BRAIN, which stands for Brain Research through Advancing Innovative Neurotechnologies, is meant to map the human brain and to create technology that can record brain electrical activity. The goal of the initiative is to find cures for brain conditions like Alzheimer’s disease and autism.
If approved, George Mason University’s Krasnow Institute for Advanced Study is likely to play a major role in Obama’s BRAIN Initiative.
The Krasnow Institute not only houses Mason’s departments of molecular neuroscience and computational social sciences, it also conducts research in neurobiology, cognitive psychology and computer science.
“Our folks get money to perform research on neuroscience, from the National Institutes of Health, from the National Science Foundation, from the Department of Defense, and what we do here is we conduct work, a lot of work, on neurobiology to try and find cures for things like Parkinson’s disease and Alzheimer’s disease,” said Dr. James Olds, director and chief academic unit officer at the Krasnow Institute. “That’s what we get money for. So we are among the very best at that and therefore if the president is proposing to Congress to put more money in this area, it would stand to reason that we will do pretty well.”

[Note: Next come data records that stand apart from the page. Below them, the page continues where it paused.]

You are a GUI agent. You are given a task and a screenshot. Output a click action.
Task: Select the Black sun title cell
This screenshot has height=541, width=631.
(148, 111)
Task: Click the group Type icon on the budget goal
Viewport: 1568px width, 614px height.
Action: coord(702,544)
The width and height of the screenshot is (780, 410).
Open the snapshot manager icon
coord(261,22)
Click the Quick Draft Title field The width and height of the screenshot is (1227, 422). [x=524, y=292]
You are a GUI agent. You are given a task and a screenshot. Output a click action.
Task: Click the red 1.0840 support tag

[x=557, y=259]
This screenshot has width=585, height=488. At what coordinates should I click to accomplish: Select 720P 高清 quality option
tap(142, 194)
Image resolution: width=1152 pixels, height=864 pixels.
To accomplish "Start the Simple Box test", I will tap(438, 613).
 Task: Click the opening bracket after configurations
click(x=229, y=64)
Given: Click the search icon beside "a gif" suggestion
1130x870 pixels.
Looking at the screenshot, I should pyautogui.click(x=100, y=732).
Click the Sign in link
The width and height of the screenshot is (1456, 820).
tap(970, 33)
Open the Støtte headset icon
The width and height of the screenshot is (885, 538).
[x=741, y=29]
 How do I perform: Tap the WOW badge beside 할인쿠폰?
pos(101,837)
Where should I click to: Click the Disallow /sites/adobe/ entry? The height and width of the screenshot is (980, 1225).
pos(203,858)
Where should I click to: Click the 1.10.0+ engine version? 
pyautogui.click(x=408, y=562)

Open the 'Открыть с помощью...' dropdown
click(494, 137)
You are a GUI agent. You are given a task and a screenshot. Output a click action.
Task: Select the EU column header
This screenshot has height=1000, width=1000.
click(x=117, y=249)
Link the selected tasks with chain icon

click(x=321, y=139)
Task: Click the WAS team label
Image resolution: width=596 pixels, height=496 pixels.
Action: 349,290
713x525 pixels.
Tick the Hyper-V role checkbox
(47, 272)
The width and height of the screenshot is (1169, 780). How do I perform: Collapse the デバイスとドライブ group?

The Krasnow has had ongoing discussions with the White House since President Obama’s first term in office. Representatives from Krasnow have both visited the White House and have been visited by White House officials.
“I would like to think that Krasnow folks played an important if not germinal role in the President’s BRAIN project,” Olds said.
Not only is the BRAIN Initiative an opportunity for Mason, Olds said that reverse engineering could benefit the United States economy. Brain diseases like Alzheimer’s and Parkinson’s are very expensive to treat. Being able to cure them would save both patients and the government in medical expenses.
The BRAIN initiative could also have benefits outside of medical treatment. Learning more about the human brain could reveal ways of making planes and cars more automated and safer.
“So think about Google’s autonomous car, in the Silicon Valley, the car that drives around the streets of San Francisco without a driver, think of that on steroids,” Olds said. “Think of all the cars on [Interstate] 66 being autonomous, having their own brains and being able to talk to one another so you avoid any crashes whatsoever. That would be pretty cool.”
Olds says that he is excited for the possibilities of the initiative, and looks forward to the research.
“By the way your brain [works] for the power cost of a 20-watt light bulb… The really big super computers that we have in the U.S. use as much power as a small city. Your brain is more powerful than them and it uses the power of a 20-watt light bulb. So it’s not only more powerful, it’s incredibly efficient, we need to learn how that works.”